I started doing this years ago and found that it made one heck of a difference when it came time to put things together. 



Dmeadows said:


> That is why it is important to use the same tape throughout a project. Or better yet as much as possible... NO tape measure. Really fun when it is your table saw scale that's off! I knew there was a reason I like the Incra:lol:


----------



## RainMan 2.0 (May 6, 2014)

TwoSkies57 said:


> +1
> 
> I started doing this years ago and found that it made one heck of a difference when it came time to put things together.


Geez now I have to check all my tapes just to be sure


----------



## TwoSkies57 (Feb 23, 2009)

Hey Rick..

I recall reading about this and something that was called accumulated error. I remember thinking, an inch is an inch, how much difference can there be. To my surprise, there was a visual difference between several of the tapes that I have. Even between several of the metal rules I have. I used a Bridge City Tools metal rule as my 'standard'. I have a cheap craftsman 12' tape that was dead on, a 30' craftsman tape (I think that is what it was) that was out by 1/32" at 2'. I have several fast cap tapes that are pretty darn accurate. Anymore I use my Incra and woodpecker rules whenever I can. I still use that 12" craftsman tape as well....


----------



## schnewj (Nov 18, 2013)

Stick486 said:


> look to where the tape was manufactured....
> *SNARK!!!!!*


Oppps! There is the dreaded 'a'. It must be sarcasm!


----------



## Stick486 (Jan 4, 2013)

schnewj said:


> oppps! There is the dreaded 'a'. It must be sarcasm!


yep....


----------



## schnewj (Nov 18, 2013)

TwoSkies57 said:


> Hey Rick..
> 
> I recall reading about this and something that was called accumulated error.
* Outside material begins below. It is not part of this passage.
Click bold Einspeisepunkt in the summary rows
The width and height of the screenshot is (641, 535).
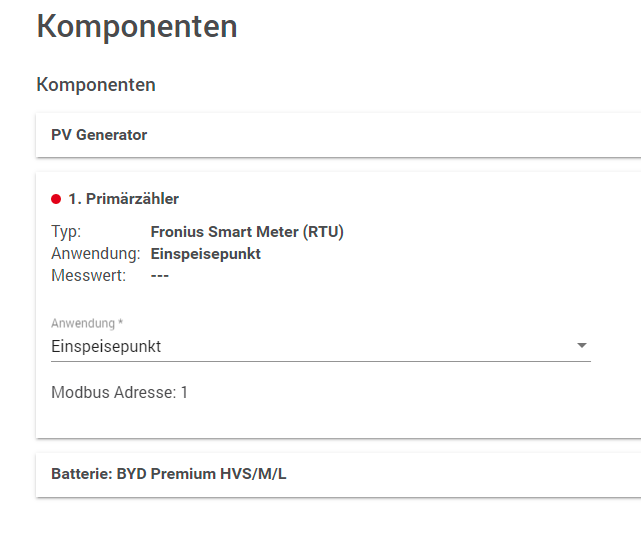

I remember thinking, an inch is an inch, how much difference can there be. To my surprise, there was a visual difference between several of the tapes that I have. Even between several of the metal rules I have. I used a Bridge City Tools metal rule as my 'standard'. I have a cheap craftsman 12' tape that was dead on, a 30' craftsman tape (I think that is what it was) that was out by 1/32" at 2'. I have several fast cap tapes that are pretty darn accurate. Anymore I use my Incra and woodpecker rules whenever I can. I still use that 12" craftsman tape as well....
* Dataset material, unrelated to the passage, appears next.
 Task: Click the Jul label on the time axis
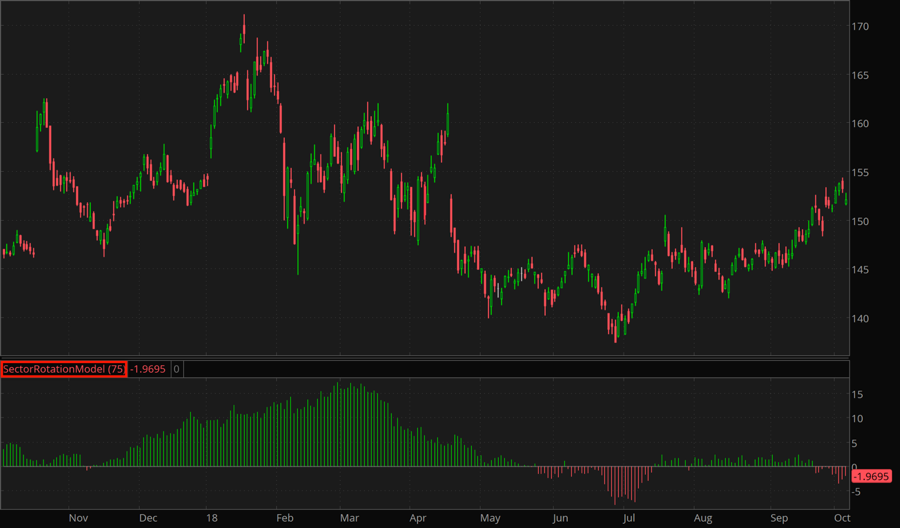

I don't use tapes for anything under 18". I have a couple of hook rules that are pretty darn close. Besides, it is hard to find a right handed tape. Most folks don't know that you can get right and left handed tapes. Most places sell "left handed" tapes. For a right handed person holding the tape in their left hand the numbers are upside down. The right handed tape reads right to left when held in the left hand. In other words, the numbers are right side up. which makes it easier for a right handed person to read and mark.

Bill


----------



## TwoSkies57 (Feb 23, 2009)

I hear ya Bill... for rough cuts, I'll use a tape... for finish cuts under 24"s, I use a woodpeckers aluminum rule or Incra rules. Damn, I go thru the .5mm pencils...*L*


----------



## IC31 (Nov 16, 2012)

I found out about 20 years ago that all inches were not the same world wide. We were installing a power plant outside of Seoul, Korea and our first foundation wasn't just a few sixteenths off, but many inches. We finally traced it to the local contractor that supplied tape measures to his workers. All of our foundation drawings, being from a big American company were done in US Standard Units, not in metric units. The tapes had not four quarter inch marks/inch but five which meant that every 12 inches per their tape would be actually 15 inches. That mistake cost a bunch of time as well as dollars and Korean won.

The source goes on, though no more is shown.